Work required:
Copy every line of the data that contains the string "computer".

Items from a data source
=== Section Start ===

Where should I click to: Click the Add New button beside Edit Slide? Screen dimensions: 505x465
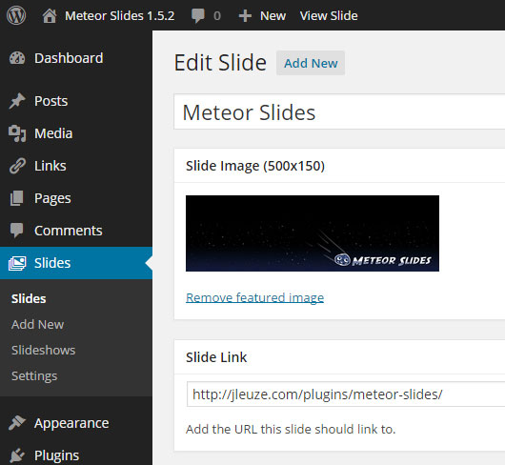click(311, 63)
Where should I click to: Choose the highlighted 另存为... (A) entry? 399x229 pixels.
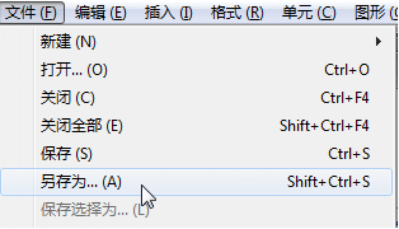tap(196, 182)
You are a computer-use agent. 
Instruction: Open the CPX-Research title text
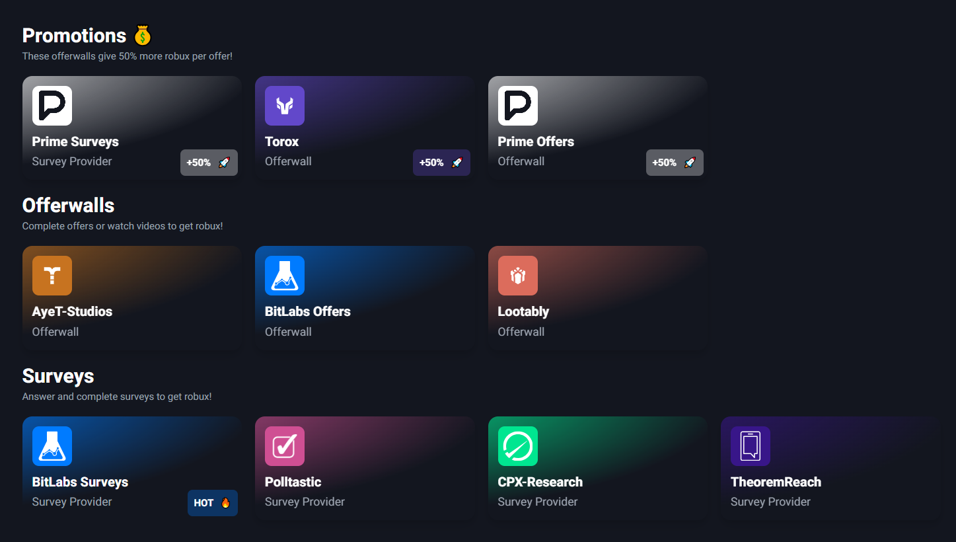click(x=540, y=482)
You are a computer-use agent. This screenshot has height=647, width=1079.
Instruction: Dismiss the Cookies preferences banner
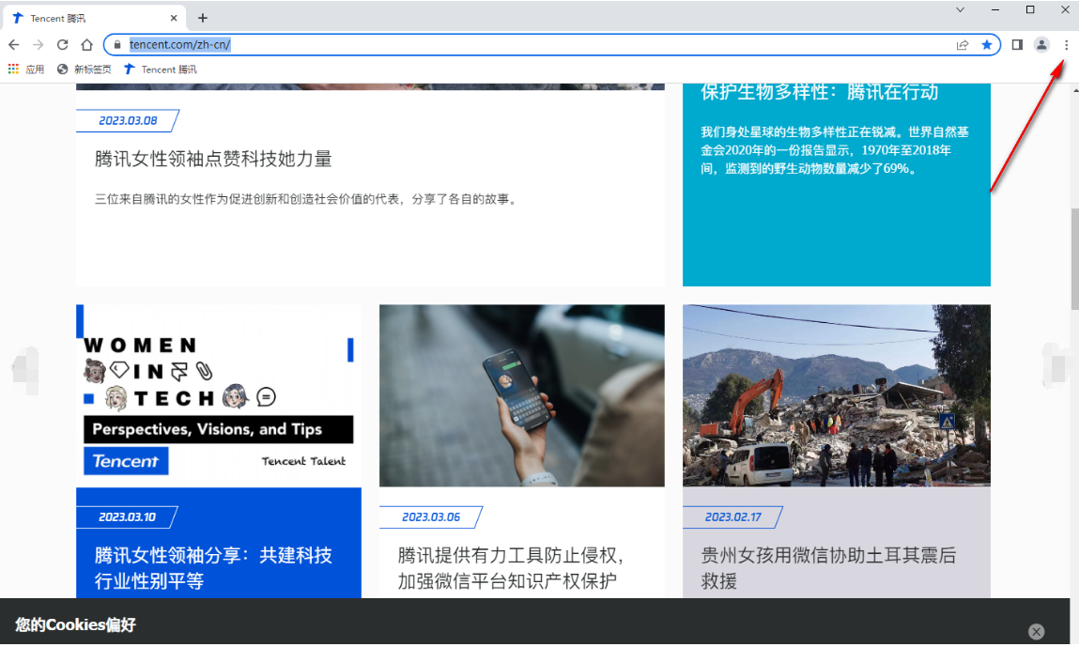tap(1036, 631)
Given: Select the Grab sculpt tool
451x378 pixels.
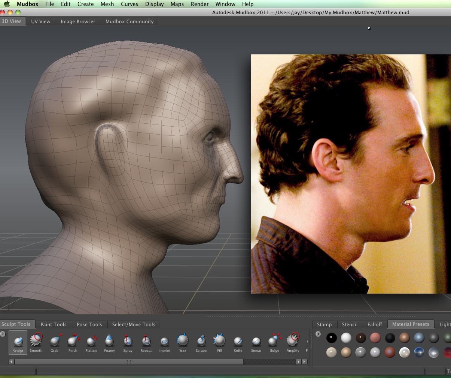Looking at the screenshot, I should coord(55,341).

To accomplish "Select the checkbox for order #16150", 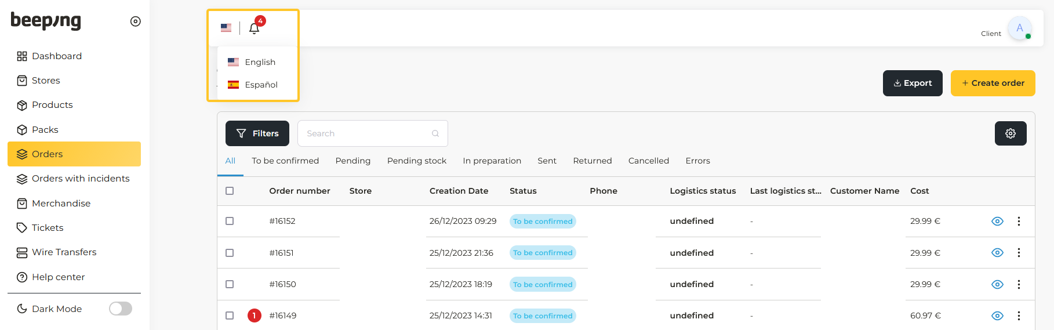I will coord(230,284).
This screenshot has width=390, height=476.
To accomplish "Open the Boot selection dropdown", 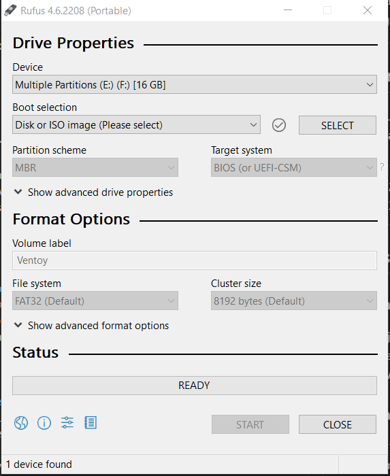I will (136, 124).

=== Section End ===

Written response:
You are a computer-use agent. 
You are a computer-use agent. This screenshot has height=647, width=1079.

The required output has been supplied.